Putting her head down, she let the tears fall and began to tell me the horrors she had lived. As I listened....I struggled to stay present. I found myself wanting to close my eyes and go away. She talked quickly, wanting to get it all out. She knew dates, places, times, names. She wanted to be accurate. She wanted to say the truth.
I asked her how she managed to live all those years with what had happened to her. She shook her head and cried unashamedly. "I don't know. I think God let me live to tell."
I went home that night....feeling detached like I used to be....feeling separate from myself.... that 84 year old woman's words echoing in my mind...'I think God let me live to tell.'
When I got home, my friend called. Two people her husband works with bought the book, In the Eye of Deception. Two other people ordered it online. And a bookstore in the city next to where I live asked me to bring some books to place on their shelves.
****************
Exercise instructions:
A: Name each kind of detail the woman knew, according to the passage.
B: Write out part of the passage again, beginning at the words "I went home" and stopping after "on their shelves.".
C: In the passage, which book did two of the people her husband works with buy?

Material provided:
****************
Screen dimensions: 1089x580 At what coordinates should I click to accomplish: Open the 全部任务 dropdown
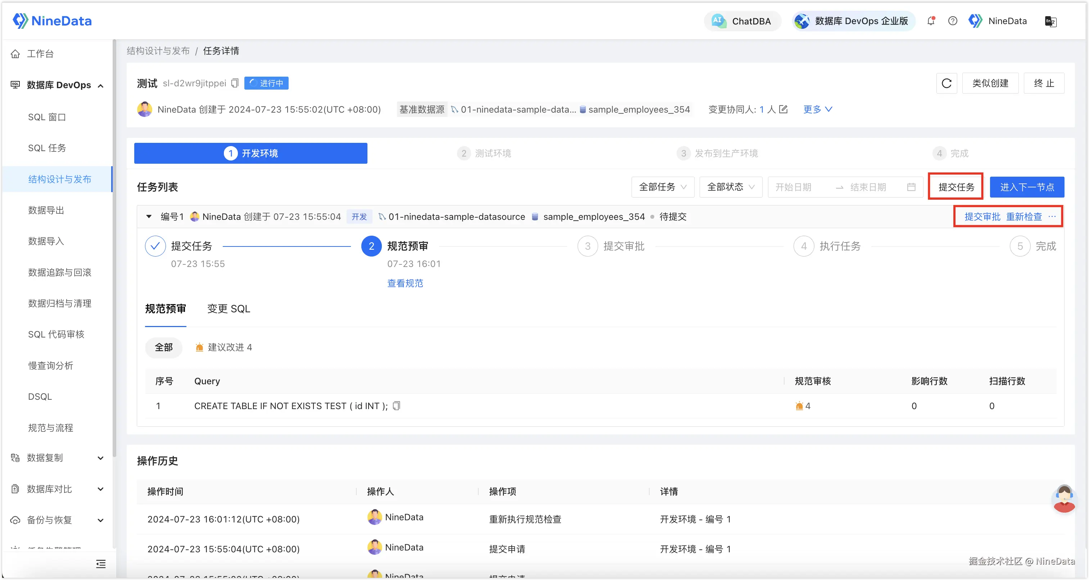(x=662, y=187)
****************
Solutions for each task:
A: Dates, places, times, names

B:
I went home that night....feeling detached like I used to be....feeling separate from myself.... that 84 year old woman's words echoing in my mind...'I think God let me live to tell.'
When I got home, my friend called. Two people her husband works with bought the book, In the Eye of Deception. Two other people ordered it online. And a bookstore in the city next to where I live asked me to bring some books to place on their shelves.

C: In the Eye of Deception